Pelvic mass of ovarian origin after operation.

Pathology result was synchronous stage IA, grade 2, endometrioid endometrial adenocarcinoma and stage IC grade 2 endometrioid ovarian adenocarcinoma. She received six cycles of platinum based adjuvant chemotherapy. At one-year follow-up, her abdominal CT scan showed no evidence of disease and her aphasia almost disappeared with speech therapy.

3. Discussion

Over 90% of cancer patients develop laboratory evidence of coagulation abnormalities during the course of a malignant illness or its treatment [5]. Increased platelet aggregation, tumor-cell procoagulants, and increased levels of coagulation factors are the mechanisms of paraneoplastic hypercoagulability [6]. Tumor necrosis factor and interleukins that are released from malignant cells can cause endothelial damage, converting the surface of the heart valves to a thrombogenic surface [7].

In case of a malignancy, procoagulant activity increases and fibrinolytic activity decreases. This combination accelerates the prothrombotic potential of endothelial cells [8].

NBTE is a rare condition often associated with hypercoagulable states or advanced malignancies and is characterized by cardiac vegetation along valvular coaptation lines without destruction of leaflets. NBTE vegetation is smaller and mostly detected by TEE, as in our case. Pathogenesis of NBTE is similar to the mechanisms underlying cancer hypercoagulability [7].

Patients with adenocarcinomas are reported to be at fivefold higher risk for nonbacterial endocarditis than patients with other histological types of malignant tumors [9]. NBTE, tumor embolism, neoplastic infiltration of cerebral vessels, and hypercoagulable conditions including hyperfibrinogenemia, hyperviscosity, and disseminated intravascular coagulation are the etiologies of stroke in cancer patients [10] and the nonbacterial endocarditis in the course of gynecological neoplasms (ovarian, cervix) is reported to have the highest potential to complicate with ischemic stroke [8].

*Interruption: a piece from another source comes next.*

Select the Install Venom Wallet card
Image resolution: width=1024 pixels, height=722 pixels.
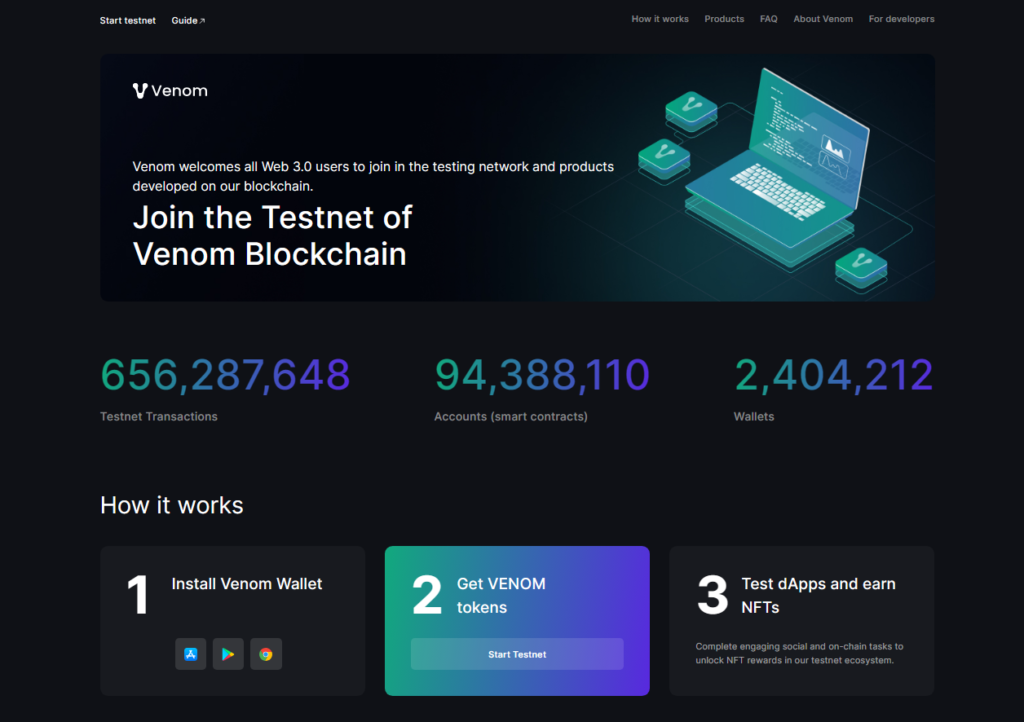click(x=232, y=620)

Cerebral infarction from NBTE presents acutely with focal cerebral symptoms and signs that can be a transient ischemic attack or completed infarction. Multifocal ischemic events can occur. Aphasia is the most common neurologic sign and correlates with involvement of branches of the middle cerebral artery. In many patients, multifocal thromboembolism culminates in widespread infarctions of varying sizes, producing confusion and lethargy [11].

The treatment of NBTE includes anticoagulation and appropriate treatment of underlying cancer, although there is no established strategy for anticoagulation. A study performed using heparin versus warfarin in patients with NBTE and malignancy only showed benefit with heparin [12]. A large-scale prospective study confirmed that low-molecular-weight heparin is more effective than warfarin in preventing recurrent deep venous thrombosis and pulmonary embolism in cancer patients [13].

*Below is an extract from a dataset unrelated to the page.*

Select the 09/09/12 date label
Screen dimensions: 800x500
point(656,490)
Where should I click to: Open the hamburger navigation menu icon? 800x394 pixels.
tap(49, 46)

The hypercoagulability disorders in cancer patients could be resistant to routine anticoagulant treatment and clinicians, especially oncologists, may need to react faster than usual when dealing with primary oncological cases that have thrombotic conditions due to underlying neoplasms. When the hypercoagulable state in patients with ovarian cancer could not be totally cured by standard anticoagulation therapy with heparin or coumarin derivatives, trying to treat the underlying malignancy could help control the hypercoagulable status [14].

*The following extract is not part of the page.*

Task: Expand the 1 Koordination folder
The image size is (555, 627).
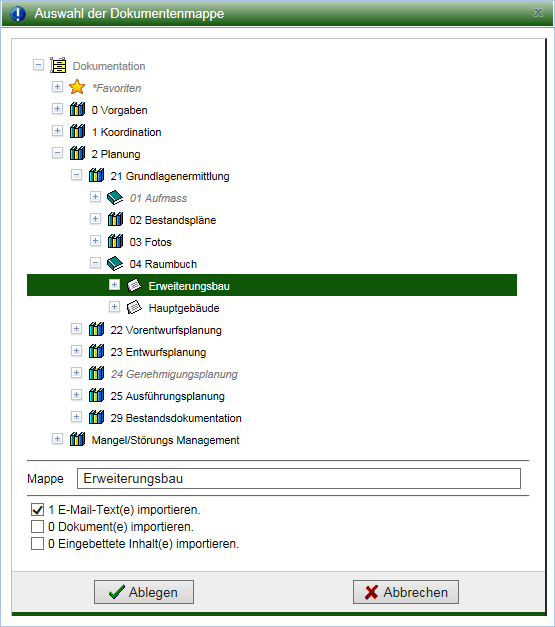Action: coord(57,131)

In conclusion, surgical resection of the primary tumor may prevent recurrent thrombotic events due to ovarian malignancy and may increase the effect of anticoagulant treatment. Oncologists should react promptly to break the circle of cancer, thrombosis, and inoperability.

Conflict of Interests

The authors declare that there is no conflict of interests regarding the publication of this paper.